Reproduce the listing below word for word, keeping every line unchanged.

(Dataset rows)
- - - - -
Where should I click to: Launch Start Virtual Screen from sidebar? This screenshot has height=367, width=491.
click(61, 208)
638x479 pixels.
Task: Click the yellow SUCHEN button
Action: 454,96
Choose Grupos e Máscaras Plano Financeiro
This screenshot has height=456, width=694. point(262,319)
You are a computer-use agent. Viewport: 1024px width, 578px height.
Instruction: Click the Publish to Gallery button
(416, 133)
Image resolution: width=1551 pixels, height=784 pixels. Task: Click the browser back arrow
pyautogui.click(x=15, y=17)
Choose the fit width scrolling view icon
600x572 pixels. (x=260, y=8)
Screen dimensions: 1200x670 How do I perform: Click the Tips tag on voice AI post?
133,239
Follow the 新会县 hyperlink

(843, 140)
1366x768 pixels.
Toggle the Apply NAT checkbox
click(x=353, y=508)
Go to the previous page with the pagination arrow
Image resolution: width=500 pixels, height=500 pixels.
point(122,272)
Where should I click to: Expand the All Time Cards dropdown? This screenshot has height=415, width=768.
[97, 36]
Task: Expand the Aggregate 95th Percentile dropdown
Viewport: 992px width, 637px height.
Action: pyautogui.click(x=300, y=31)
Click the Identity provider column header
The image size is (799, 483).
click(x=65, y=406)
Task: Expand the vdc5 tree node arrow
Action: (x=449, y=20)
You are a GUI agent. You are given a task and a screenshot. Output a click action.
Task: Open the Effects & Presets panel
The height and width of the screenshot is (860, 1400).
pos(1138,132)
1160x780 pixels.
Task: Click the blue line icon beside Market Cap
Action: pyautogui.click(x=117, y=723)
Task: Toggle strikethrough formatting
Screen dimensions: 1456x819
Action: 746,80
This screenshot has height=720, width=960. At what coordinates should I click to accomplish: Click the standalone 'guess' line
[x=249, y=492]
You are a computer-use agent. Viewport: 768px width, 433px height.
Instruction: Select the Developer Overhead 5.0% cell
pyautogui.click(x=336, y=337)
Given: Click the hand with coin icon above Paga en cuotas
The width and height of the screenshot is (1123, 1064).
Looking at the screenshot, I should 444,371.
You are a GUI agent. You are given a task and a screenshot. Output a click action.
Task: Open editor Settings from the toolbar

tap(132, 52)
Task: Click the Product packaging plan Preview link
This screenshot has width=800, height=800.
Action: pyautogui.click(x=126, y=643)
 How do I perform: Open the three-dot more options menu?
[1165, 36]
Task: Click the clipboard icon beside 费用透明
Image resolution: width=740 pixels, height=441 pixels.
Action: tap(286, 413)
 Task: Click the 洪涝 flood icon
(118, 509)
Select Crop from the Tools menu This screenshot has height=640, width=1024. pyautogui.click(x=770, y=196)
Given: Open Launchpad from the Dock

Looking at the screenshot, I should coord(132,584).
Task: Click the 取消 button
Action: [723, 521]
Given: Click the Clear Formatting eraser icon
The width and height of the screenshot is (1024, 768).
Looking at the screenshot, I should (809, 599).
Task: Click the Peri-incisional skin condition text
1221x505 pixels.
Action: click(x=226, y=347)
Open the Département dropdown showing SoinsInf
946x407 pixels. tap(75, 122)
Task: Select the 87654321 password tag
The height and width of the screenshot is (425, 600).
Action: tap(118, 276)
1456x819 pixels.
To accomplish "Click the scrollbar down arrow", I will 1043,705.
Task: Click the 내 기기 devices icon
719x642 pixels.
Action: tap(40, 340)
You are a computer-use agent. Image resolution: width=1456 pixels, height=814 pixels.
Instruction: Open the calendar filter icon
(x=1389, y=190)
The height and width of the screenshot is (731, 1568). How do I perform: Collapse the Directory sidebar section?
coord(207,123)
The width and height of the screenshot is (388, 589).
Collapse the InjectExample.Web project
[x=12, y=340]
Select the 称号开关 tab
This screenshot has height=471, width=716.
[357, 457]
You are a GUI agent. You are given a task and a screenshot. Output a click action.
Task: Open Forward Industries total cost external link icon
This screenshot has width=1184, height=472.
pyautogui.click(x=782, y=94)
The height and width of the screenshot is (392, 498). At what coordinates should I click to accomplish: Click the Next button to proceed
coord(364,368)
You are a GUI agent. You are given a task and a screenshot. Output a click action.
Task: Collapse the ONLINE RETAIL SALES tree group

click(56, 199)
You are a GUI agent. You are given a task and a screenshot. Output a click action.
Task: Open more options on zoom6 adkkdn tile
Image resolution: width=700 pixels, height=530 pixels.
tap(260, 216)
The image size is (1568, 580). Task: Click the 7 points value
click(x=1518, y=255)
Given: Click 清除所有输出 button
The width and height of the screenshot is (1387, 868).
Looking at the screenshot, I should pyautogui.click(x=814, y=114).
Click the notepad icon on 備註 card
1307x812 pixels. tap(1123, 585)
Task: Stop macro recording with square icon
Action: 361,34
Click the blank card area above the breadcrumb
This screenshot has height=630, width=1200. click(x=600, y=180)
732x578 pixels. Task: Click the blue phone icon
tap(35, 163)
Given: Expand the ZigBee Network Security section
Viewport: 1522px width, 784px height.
- - - - -
Final result:
Where should I click to: Launch Start Virtual Screen from sidebar? This screenshot has height=367, width=491.
click(61, 208)
638x479 pixels.
Task: Click the yellow SUCHEN button
Action: 454,96
Choose Grupos e Máscaras Plano Financeiro
This screenshot has height=456, width=694. point(262,319)
You are a computer-use agent. Viewport: 1024px width, 578px height.
Instruction: Click the Publish to Gallery button
(416, 133)
Image resolution: width=1551 pixels, height=784 pixels. Task: Click the browser back arrow
pyautogui.click(x=15, y=17)
Choose the fit width scrolling view icon
600x572 pixels. (x=260, y=8)
Screen dimensions: 1200x670 How do I perform: Click the Tips tag on voice AI post?
133,239
Follow the 新会县 hyperlink

(843, 140)
1366x768 pixels.
Toggle the Apply NAT checkbox
click(x=353, y=508)
Go to the previous page with the pagination arrow
Image resolution: width=500 pixels, height=500 pixels.
point(122,272)
Where should I click to: Expand the All Time Cards dropdown? This screenshot has height=415, width=768.
[97, 36]
Task: Expand the Aggregate 95th Percentile dropdown
Viewport: 992px width, 637px height.
Action: pyautogui.click(x=300, y=31)
Click the Identity provider column header
The image size is (799, 483).
click(x=65, y=406)
Task: Expand the vdc5 tree node arrow
Action: (x=449, y=20)
You are a GUI agent. You are given a task and a screenshot. Output a click action.
Task: Open the Effects & Presets panel
The height and width of the screenshot is (860, 1400).
pos(1138,132)
1160x780 pixels.
Task: Click the blue line icon beside Market Cap
Action: pyautogui.click(x=117, y=723)
Task: Toggle strikethrough formatting
Screen dimensions: 1456x819
Action: 746,80
This screenshot has height=720, width=960. At what coordinates should I click to accomplish: Click the standalone 'guess' line
[x=249, y=492]
You are a computer-use agent. Viewport: 768px width, 433px height.
Instruction: Select the Developer Overhead 5.0% cell
pyautogui.click(x=336, y=337)
Given: Click the hand with coin icon above Paga en cuotas
The width and height of the screenshot is (1123, 1064).
Looking at the screenshot, I should 444,371.
You are a GUI agent. You are given a task and a screenshot. Output a click action.
Task: Open editor Settings from the toolbar

tap(132, 52)
Task: Click the Product packaging plan Preview link
This screenshot has width=800, height=800.
Action: pyautogui.click(x=126, y=643)
 How do I perform: Open the three-dot more options menu?
[1165, 36]
Task: Click the clipboard icon beside 费用透明
Image resolution: width=740 pixels, height=441 pixels.
Action: tap(286, 413)
 Task: Click the 洪涝 flood icon
(118, 509)
Select Crop from the Tools menu This screenshot has height=640, width=1024. pyautogui.click(x=770, y=196)
Given: Open Launchpad from the Dock

Looking at the screenshot, I should coord(132,584).
Task: Click the 取消 button
Action: [723, 521]
Given: Click the Clear Formatting eraser icon
The width and height of the screenshot is (1024, 768).
Looking at the screenshot, I should (809, 599).
Task: Click the Peri-incisional skin condition text
1221x505 pixels.
Action: click(x=226, y=347)
Open the Département dropdown showing SoinsInf
946x407 pixels. tap(75, 122)
Task: Select the 87654321 password tag
The height and width of the screenshot is (425, 600).
Action: tap(118, 276)
1456x819 pixels.
To accomplish "Click the scrollbar down arrow", I will 1043,705.
Task: Click the 내 기기 devices icon
719x642 pixels.
Action: tap(40, 340)
You are a computer-use agent. Image resolution: width=1456 pixels, height=814 pixels.
Instruction: Open the calendar filter icon
(x=1389, y=190)
The height and width of the screenshot is (731, 1568). How do I perform: Collapse the Directory sidebar section?
coord(207,123)
The width and height of the screenshot is (388, 589).
Collapse the InjectExample.Web project
[x=12, y=340]
Select the 称号开关 tab
This screenshot has height=471, width=716.
[357, 457]
You are a GUI agent. You are given a task and a screenshot. Output a click action.
Task: Open Forward Industries total cost external link icon
This screenshot has width=1184, height=472.
pyautogui.click(x=782, y=94)
The height and width of the screenshot is (392, 498). At what coordinates should I click to accomplish: Click the Next button to proceed
coord(364,368)
You are a GUI agent. You are given a task and a screenshot. Output a click action.
Task: Collapse the ONLINE RETAIL SALES tree group

click(56, 199)
You are a GUI agent. You are given a task and a screenshot. Output a click action.
Task: Open more options on zoom6 adkkdn tile
Image resolution: width=700 pixels, height=530 pixels.
tap(260, 216)
The image size is (1568, 580). Task: Click the 7 points value
click(x=1518, y=255)
Given: Click 清除所有输出 button
The width and height of the screenshot is (1387, 868).
Looking at the screenshot, I should pyautogui.click(x=814, y=114).
Click the notepad icon on 備註 card
1307x812 pixels. tap(1123, 585)
Task: Stop macro recording with square icon
Action: 361,34
Click the blank card area above the breadcrumb
This screenshot has height=630, width=1200. click(x=600, y=180)
732x578 pixels. Task: Click the blue phone icon
tap(35, 163)
Given: Expand the ZigBee Network Security section
Viewport: 1522px width, 784px height.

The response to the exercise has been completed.